Il presidente del Ciad Idriss Deby in visita lo scorso novembre a Yad Vashem, il memoriale della Shoà a Gerusalemme

C’è poi l’aspetto diplomatico. I 54 stati africani costituiscono un blocco importante fra i 193 stati dell’Onu. Neutralizzare l’ostilità di questi paesi in modo che non votino più in modo meccanico contro Israele ad ogni occasione, significa incrinare la maggioranza automatica di cui palestinesi e nemici giurati d’Israele hanno goduto per così tanto tempo alle Nazioni Unite. Ad esempio, un mese dopo che il presidente del Ciad Deby aveva visitato Israele lo scorso novembre, il suo paese, che storicamente votava sempre contro Israele alle Nazioni Unite, non ha partecipato al voto su un provvedimento che condannava Hamas: una risoluzione contro cui il Ciad avrebbe sicuramente votato in passato.
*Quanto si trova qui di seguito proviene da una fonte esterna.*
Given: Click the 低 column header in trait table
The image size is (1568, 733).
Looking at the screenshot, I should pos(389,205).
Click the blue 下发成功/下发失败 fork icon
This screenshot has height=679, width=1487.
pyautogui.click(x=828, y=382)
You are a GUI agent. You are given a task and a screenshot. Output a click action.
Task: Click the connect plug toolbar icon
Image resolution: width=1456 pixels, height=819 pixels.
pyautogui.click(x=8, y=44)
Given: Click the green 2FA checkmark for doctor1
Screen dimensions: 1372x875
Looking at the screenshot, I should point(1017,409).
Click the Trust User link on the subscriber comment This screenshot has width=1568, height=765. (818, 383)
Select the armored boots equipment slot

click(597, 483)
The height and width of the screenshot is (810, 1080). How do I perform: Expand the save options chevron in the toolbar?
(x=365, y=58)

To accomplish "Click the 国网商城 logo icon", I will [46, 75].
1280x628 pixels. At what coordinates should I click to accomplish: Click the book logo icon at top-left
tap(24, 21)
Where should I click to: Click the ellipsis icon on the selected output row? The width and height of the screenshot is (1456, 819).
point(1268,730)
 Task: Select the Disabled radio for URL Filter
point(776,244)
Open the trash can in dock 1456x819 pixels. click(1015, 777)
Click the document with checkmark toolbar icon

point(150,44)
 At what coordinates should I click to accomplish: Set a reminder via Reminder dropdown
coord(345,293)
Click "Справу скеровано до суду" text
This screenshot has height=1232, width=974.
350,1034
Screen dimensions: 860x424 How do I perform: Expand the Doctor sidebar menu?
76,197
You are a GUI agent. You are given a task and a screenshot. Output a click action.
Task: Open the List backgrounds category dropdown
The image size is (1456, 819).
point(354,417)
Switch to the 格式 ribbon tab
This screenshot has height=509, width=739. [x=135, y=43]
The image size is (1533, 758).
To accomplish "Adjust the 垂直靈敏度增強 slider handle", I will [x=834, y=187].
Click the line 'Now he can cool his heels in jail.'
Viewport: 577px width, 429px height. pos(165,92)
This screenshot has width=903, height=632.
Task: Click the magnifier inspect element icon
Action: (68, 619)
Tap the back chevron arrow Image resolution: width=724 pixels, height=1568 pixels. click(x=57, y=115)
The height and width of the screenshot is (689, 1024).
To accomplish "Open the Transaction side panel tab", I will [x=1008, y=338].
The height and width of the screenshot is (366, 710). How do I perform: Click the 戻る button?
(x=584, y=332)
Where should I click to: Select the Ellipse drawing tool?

Come il Ciad, una buona metà dei 54 paesi africani non ha votato con i palestinesi in una votazione per la quale i palestinesi si erano battuti molto duramente: un cambiamento significativo degli schieramenti nell’Assemblea Generale.

Infine c’è un vantaggio strategico nell’avere rapporti con il Ciad, giacché il paese confina con Libia e Sudan e dunque per Israele significa avere una migliore capacità di monitorare da vicino gli sviluppi in quei due paesi. Fino alla rottura tra Sudan e Iran del 2016, il Sudan costituiva una componente essenziale della capacità dell’Iran di introdurre clandestinamente armi a Gaza, lungo un percorso che andava dall’Iran a Port Sudan, sul Mar Rosso, quindi in Egitto e da lì a Gaza, attraverso i tunnel del traffico d’armi. Quella via è stata in gran parte neutralizzata, ma il precedente dimostra quanto sia importante disporre di una presenza in Africa centrale: una regione che, lasciata senza controllo, può essere usata in modo molto ostile agli interessi vitali di Israele.